Time and again we have seen that the actions of small, bold, grassroots groups are most effective at saving habitat and protecting imperiled species of plants and animals. They are helping to stem the tide of extinction not only by their on-the-ground efforts but also by inspiring other people to care deeply about biodiversity. Grassroots activists dedicate countless hours doing difficult work fighting destructive projects pushed by moneyed interests, with little financial compensation. Further, the boldness of these small groups often encourages much larger, well-funded environmental organizations to sacrifice fewer acres of forest and woodland, prairie, desert, wetland, and ocean habitats in the name of political compromise.

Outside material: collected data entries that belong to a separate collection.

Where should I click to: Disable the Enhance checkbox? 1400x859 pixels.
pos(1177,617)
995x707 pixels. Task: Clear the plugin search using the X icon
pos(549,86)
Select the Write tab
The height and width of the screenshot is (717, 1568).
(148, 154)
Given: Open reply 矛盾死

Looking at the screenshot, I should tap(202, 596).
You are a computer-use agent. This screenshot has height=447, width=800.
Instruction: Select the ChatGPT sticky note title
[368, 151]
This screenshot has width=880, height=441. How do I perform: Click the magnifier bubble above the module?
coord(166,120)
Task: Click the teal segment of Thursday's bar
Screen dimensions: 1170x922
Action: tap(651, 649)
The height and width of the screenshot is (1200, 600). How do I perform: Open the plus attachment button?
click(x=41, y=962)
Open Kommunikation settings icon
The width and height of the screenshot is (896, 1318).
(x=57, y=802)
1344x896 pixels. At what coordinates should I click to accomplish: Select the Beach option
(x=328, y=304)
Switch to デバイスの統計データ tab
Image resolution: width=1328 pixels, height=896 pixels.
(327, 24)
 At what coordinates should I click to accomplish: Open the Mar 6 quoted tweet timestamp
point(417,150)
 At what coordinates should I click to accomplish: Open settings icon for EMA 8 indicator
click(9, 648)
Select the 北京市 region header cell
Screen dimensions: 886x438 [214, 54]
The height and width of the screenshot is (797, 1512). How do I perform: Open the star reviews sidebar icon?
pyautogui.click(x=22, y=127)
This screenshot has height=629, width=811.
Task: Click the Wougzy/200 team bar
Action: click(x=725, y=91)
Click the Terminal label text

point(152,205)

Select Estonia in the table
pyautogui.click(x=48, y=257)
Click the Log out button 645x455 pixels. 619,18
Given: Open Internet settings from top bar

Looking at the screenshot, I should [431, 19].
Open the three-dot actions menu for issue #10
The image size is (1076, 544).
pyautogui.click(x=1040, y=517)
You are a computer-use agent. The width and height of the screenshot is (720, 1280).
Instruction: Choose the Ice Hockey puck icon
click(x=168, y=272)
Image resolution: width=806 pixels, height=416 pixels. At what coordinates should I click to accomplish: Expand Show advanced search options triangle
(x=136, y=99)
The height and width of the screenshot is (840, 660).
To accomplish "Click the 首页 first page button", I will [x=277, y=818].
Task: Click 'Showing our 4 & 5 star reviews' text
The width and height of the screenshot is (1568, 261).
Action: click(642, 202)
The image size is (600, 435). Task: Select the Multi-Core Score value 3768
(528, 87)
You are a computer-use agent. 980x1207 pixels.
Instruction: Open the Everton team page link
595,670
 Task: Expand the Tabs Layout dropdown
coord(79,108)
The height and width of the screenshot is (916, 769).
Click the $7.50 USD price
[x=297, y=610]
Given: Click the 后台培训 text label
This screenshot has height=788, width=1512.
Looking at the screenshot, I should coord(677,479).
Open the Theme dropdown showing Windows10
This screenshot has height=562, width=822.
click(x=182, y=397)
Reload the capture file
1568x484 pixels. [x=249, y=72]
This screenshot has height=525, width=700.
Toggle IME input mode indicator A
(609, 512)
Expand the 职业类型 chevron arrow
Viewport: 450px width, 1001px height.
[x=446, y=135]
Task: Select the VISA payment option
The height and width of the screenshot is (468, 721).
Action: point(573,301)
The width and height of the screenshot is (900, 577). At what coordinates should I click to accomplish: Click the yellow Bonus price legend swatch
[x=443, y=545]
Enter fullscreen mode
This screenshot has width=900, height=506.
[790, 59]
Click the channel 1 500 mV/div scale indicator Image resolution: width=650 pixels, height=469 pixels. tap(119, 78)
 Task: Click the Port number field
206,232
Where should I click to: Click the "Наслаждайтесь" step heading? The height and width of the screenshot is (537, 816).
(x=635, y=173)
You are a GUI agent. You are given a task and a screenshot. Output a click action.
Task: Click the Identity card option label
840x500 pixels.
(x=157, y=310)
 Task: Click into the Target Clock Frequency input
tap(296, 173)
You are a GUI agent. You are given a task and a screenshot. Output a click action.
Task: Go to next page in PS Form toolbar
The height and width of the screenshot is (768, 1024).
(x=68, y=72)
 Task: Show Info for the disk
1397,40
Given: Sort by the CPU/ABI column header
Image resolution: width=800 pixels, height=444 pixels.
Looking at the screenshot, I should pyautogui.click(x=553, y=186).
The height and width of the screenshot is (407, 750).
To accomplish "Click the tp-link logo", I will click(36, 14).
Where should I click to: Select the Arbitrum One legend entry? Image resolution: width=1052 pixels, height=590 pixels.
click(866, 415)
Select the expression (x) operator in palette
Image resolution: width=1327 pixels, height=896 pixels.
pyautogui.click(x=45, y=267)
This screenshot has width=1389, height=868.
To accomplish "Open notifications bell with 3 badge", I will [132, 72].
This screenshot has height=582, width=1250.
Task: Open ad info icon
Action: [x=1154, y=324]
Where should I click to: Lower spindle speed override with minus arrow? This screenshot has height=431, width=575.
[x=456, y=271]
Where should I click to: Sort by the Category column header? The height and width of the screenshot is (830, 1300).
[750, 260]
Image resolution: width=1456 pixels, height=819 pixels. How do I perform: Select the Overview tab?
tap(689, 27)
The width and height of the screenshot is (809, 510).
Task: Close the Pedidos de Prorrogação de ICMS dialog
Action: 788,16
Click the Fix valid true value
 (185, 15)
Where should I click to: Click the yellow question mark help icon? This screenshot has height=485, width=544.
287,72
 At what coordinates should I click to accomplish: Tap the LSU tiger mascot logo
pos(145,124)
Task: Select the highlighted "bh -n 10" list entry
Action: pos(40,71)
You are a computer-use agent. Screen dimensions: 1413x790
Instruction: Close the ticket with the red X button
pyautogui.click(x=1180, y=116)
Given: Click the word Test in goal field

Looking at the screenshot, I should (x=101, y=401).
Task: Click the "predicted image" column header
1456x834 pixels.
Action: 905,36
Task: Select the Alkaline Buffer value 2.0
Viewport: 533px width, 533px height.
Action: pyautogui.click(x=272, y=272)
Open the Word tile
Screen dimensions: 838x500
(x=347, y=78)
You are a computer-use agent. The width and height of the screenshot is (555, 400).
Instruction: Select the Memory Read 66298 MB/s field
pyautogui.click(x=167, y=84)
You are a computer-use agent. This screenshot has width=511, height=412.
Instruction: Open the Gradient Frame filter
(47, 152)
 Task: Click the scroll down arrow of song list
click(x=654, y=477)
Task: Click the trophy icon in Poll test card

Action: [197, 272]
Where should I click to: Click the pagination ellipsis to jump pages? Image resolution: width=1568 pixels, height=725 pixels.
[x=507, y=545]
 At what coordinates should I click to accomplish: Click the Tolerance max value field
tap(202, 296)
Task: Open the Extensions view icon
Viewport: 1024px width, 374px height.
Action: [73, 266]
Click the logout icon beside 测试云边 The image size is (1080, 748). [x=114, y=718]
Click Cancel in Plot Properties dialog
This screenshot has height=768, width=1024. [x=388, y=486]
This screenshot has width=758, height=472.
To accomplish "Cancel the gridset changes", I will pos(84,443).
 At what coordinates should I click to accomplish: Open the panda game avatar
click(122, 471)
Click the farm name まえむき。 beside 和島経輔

It is just these kinds of small, driven groups to which the Fund for Wild Nature provides vital support. We can only do this with investment from people like you. Our all-volunteer board of directors raises money, vets grant proposals to find the most effective projects, and seeks out new grassroots groups and activists doing innovative work to safeguard biodiversity. We also award a $1,000 annual prize to a ‘Grassroots Activist of the Year’ to celebrate the unsung heroes of the conservation movement and give them much-needed public accolades (and support for their spirits).
These groups include several in the northern Rockies fighting to stop logging in our national forests that would harm endangered grizzly bears, bull trout, lynx, and wolverines. In September, a federal court in Montana ruled in favor of a coalition of four Fund for Wild Nature grantees—the Alliance for the Wild Rockies, Swan View Coalition, Friends of the Wild Swan, and Native Ecosystems Council—who sued to stop a major timber sale in the Swan Valley. Thanks to these groups ready to take on David-versus-Goliath challenges, this area of the Swan Valley will remain wild. It is for this and other reasons that the Fund chose to honor the executive director of the Alliance for the Wild Rockies as our 2014 Grassroots Activist of the Year.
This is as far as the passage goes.